ROJALES Local Police have recently had only a single officer available patrolling the entire municipality at times, due a long-running pay dispute.

Officers have REFUSED to work overtime or perform extra duties, because the City Council still owes overtime from 18 months ago.

The refusal, combined with absences due to Covid, have left the service at near breaking point.

In many shifts, a single officer and a duty Head of Police back at Rojales Police Station, have had to take calls and respond to the needs of a municipality in excess of 16,000 residents, including Spain’s largest expat community – Ciudad Quesada. 

policia local
TURNING THEIR BACK: Rojales Local Police

The Police and Firefighters Professional Union (SPPLB) explained that the debt outstanding to officers is almost €45,000.

They say the situation is “unsustainable” and they may take legal action, because none of the compromises offered so far have been acceptable.

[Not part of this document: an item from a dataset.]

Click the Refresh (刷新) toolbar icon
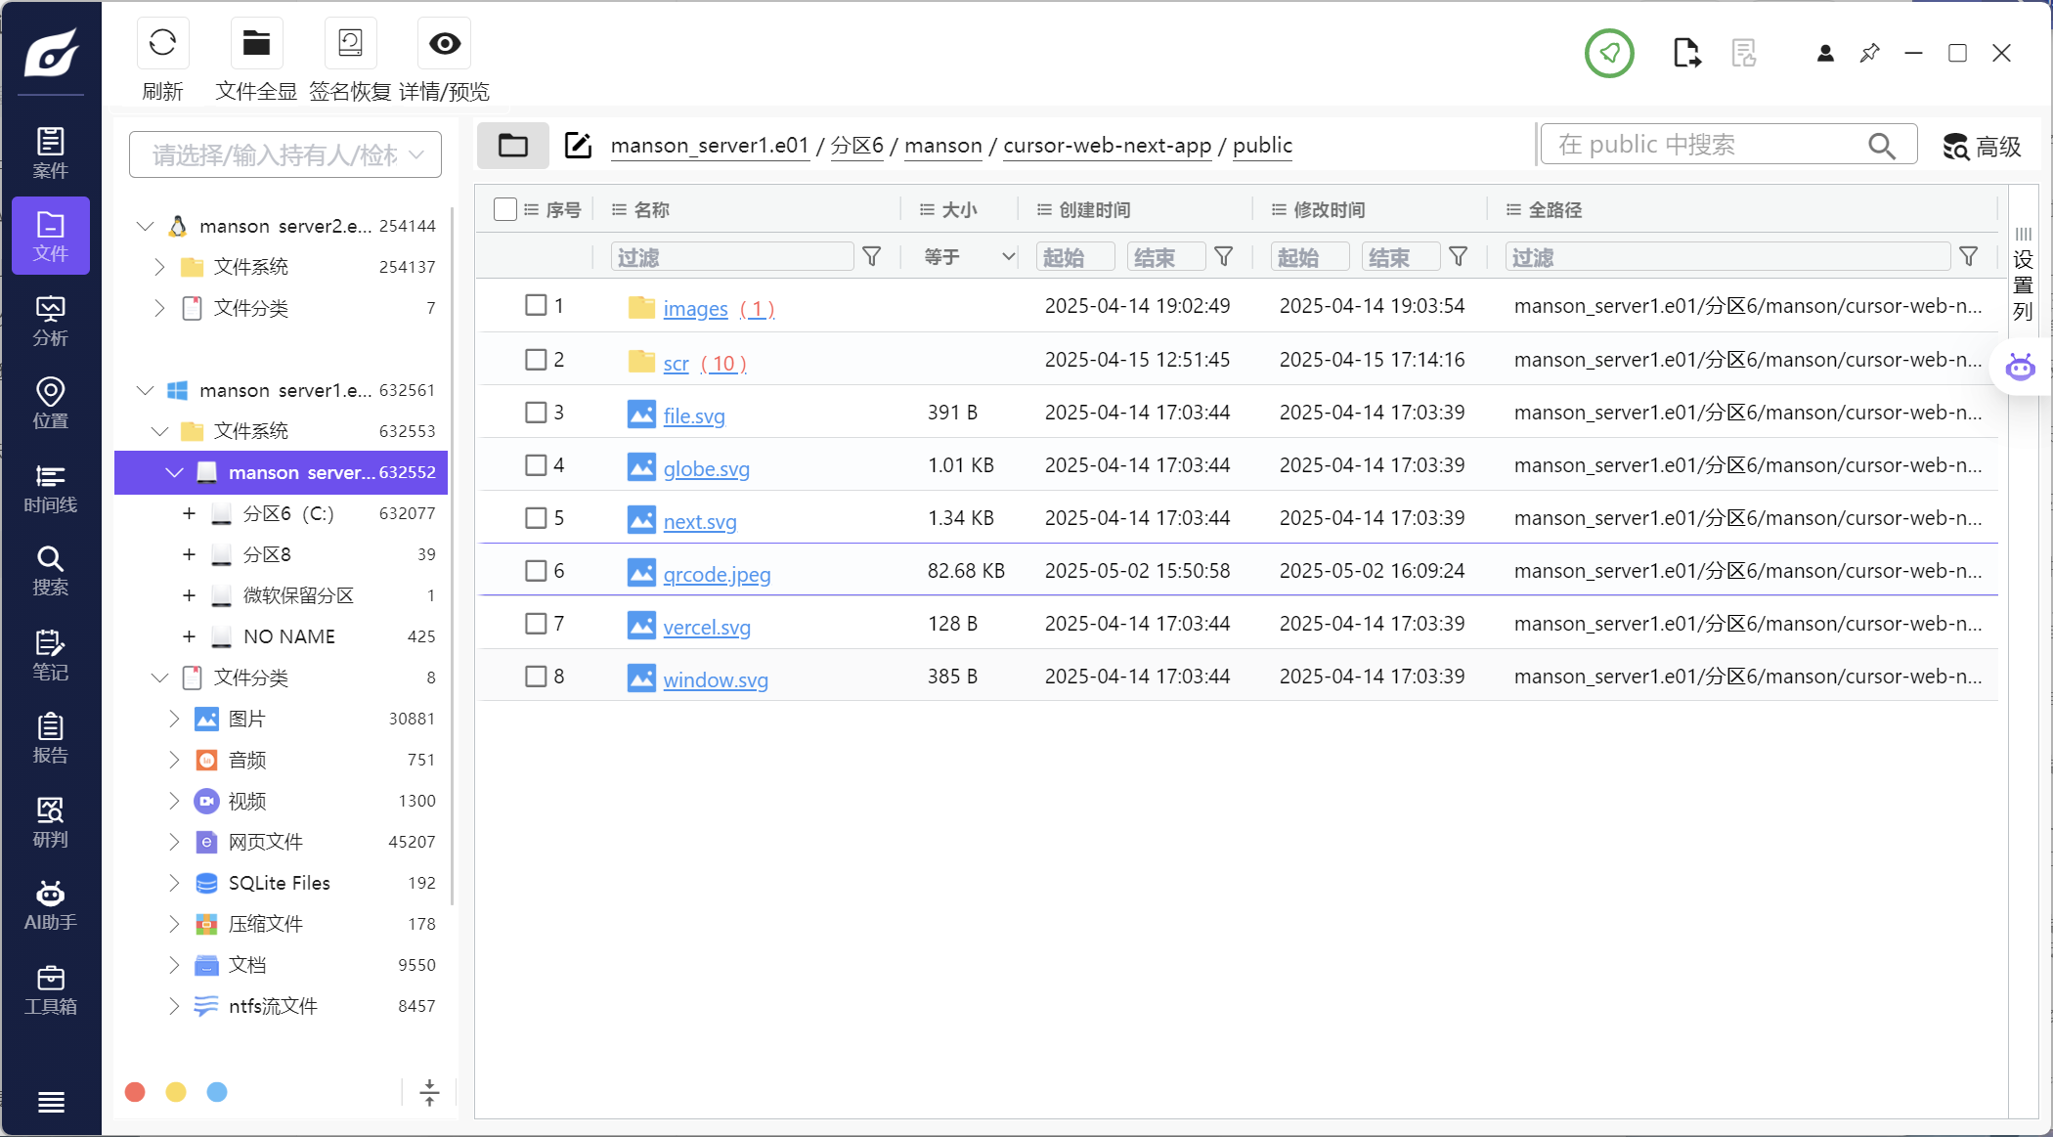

Union bosses claim that from the start of the pandemic until the end of 2020, orders from the mayor’s office obliged officers to work extra overtime because of the State of Alarm Decreed by the State.

Some 20 policemen and women are ready to return to duties, “if they are paid”, according to the union.

Rojales Town Hall 2
UNDER SCRUTINY: Rojales Town Hall

The SPPLB slammed Pérez, accusing him of “presuming to preside over a council with healthy accounts [but] does not pay the police for their services.”

Concerning the current situation in January 2022, an official statement reads, “Agents have given up voluntarily performing extra services, as they presume they are not going to be paid, meaning some services that Rojales residents deserve, not being attended to.”

This all comes at a time when Rojales City Council were found to be lacking in scores of areas, languishing in 479th place among nearly 500 Spanish Town Halls.

A nationwide survey studying results from 491 ayuntamiento, saw Rojales achieve only SEVEN out of 162 targets relating to fiscal transparency and compliance.